-- EXERCISE GOAL --
Copy out the full data exactly as given; pictures should not be included.

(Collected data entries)
□ □ □
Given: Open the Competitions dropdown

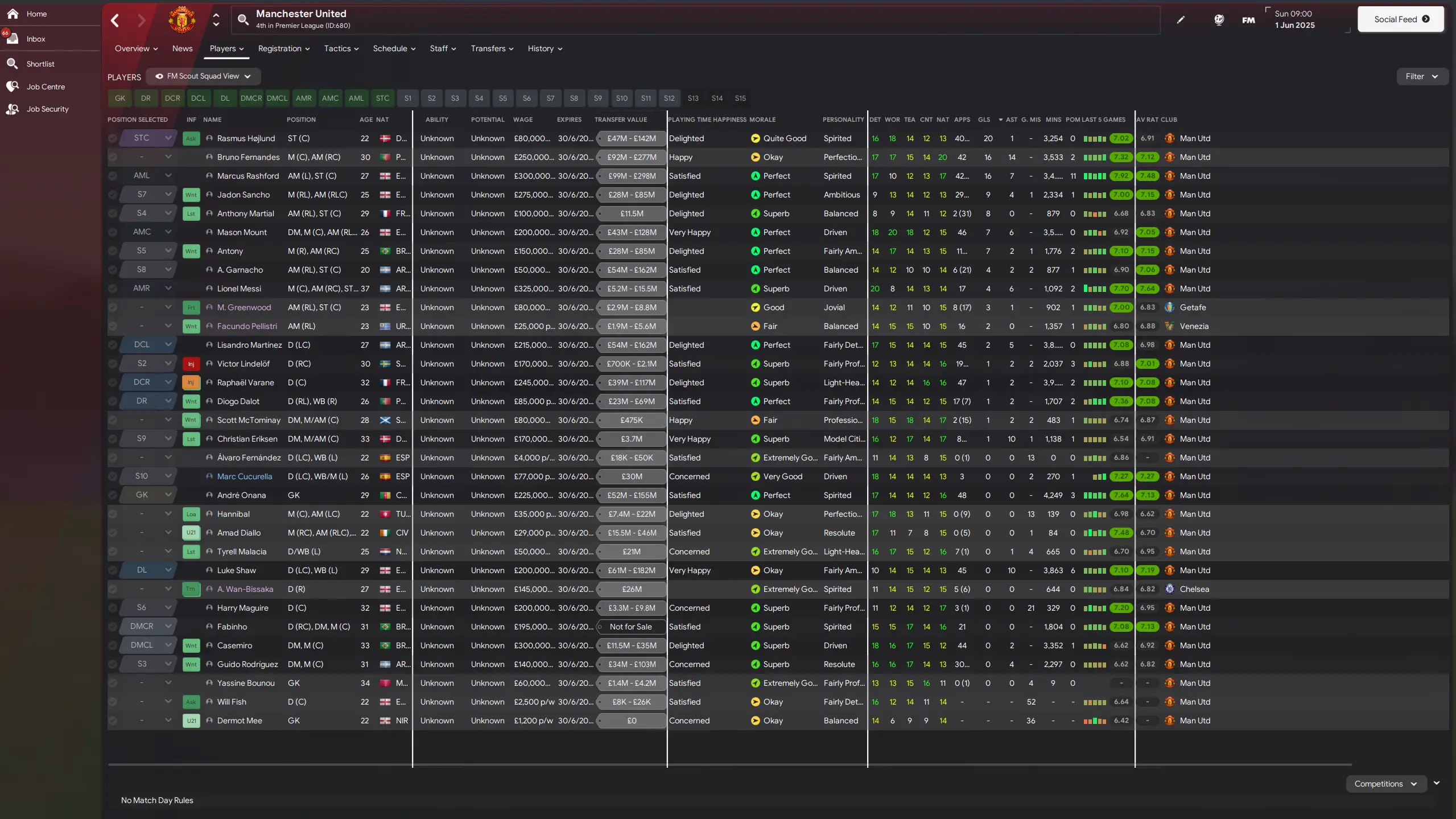Looking at the screenshot, I should (x=1385, y=784).
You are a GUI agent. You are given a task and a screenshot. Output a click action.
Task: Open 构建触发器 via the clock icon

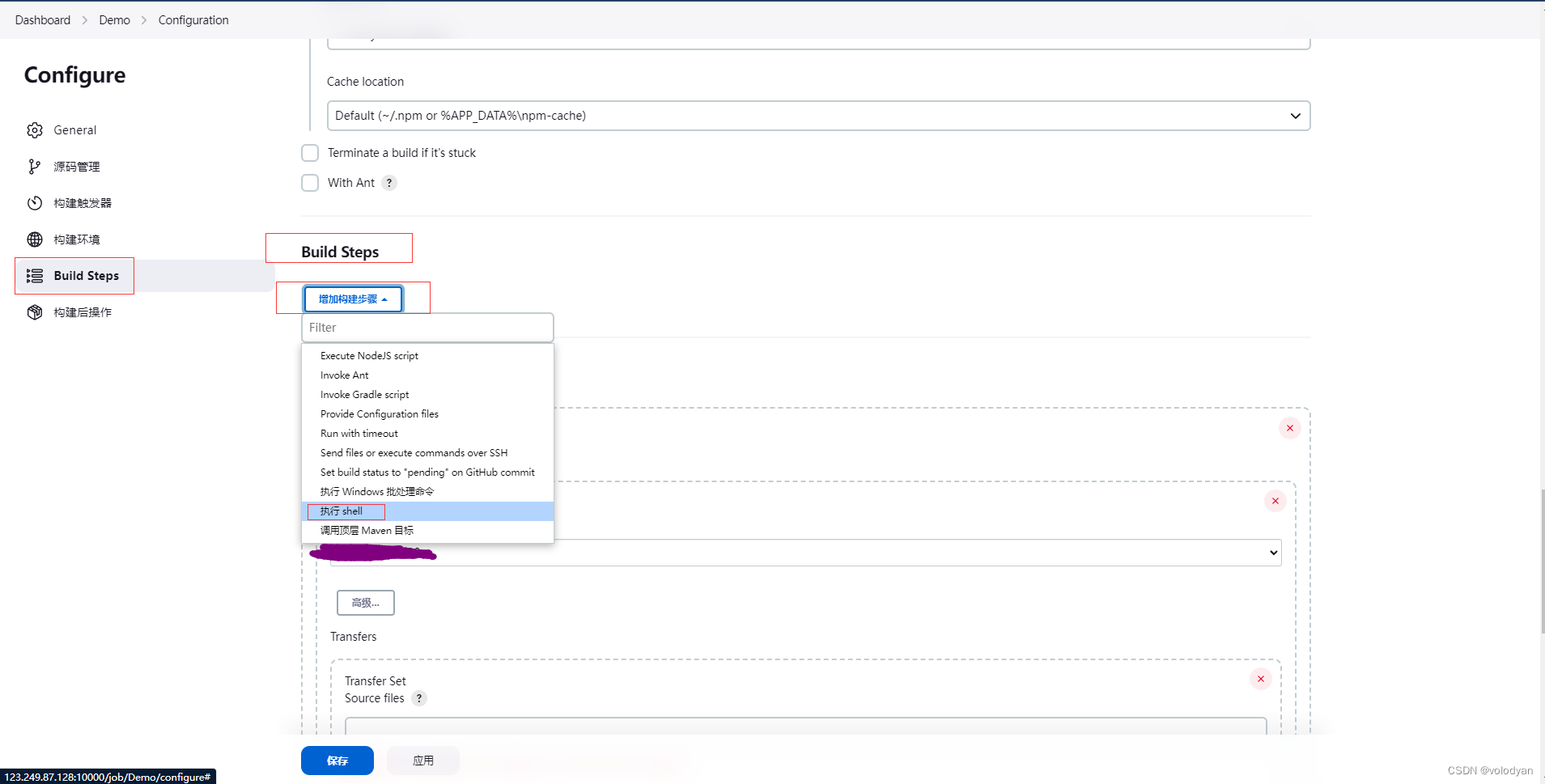point(35,202)

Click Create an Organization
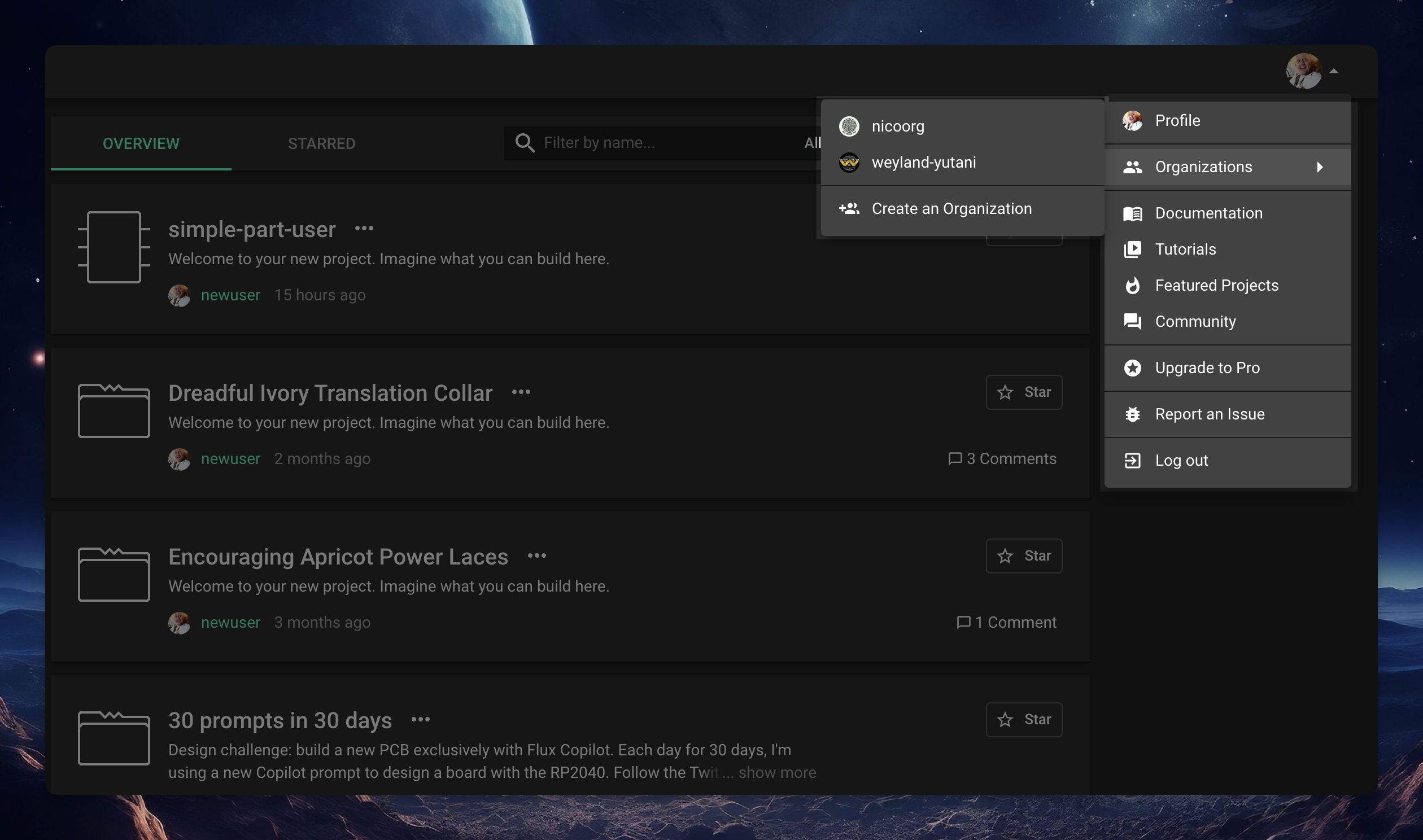point(951,209)
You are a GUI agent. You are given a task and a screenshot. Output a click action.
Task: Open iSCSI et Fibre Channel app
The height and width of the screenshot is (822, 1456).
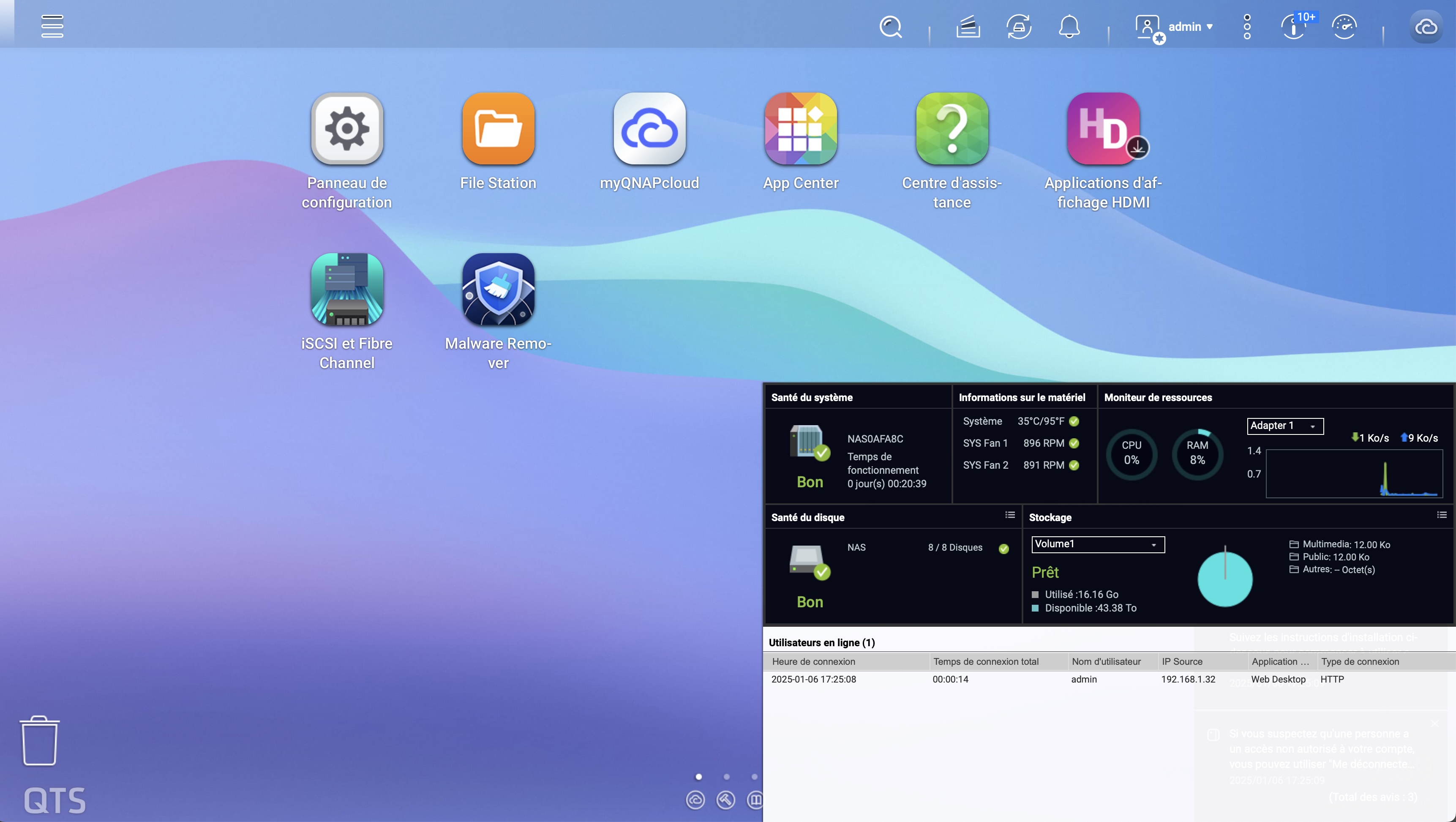tap(346, 290)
□ □ □
-- WRITTEN SOLUTION --
Given: Open the Competitions dropdown

Looking at the screenshot, I should (x=1385, y=784).
You are a GUI agent. You are given a task and a screenshot. Output a click action.
Task: Open 构建触发器 via the clock icon

point(35,202)

Click Create an Organization
point(951,209)
You are a GUI agent. You are given a task and a screenshot. Output a click action.
Task: Open iSCSI et Fibre Channel app
The height and width of the screenshot is (822, 1456).
tap(346, 290)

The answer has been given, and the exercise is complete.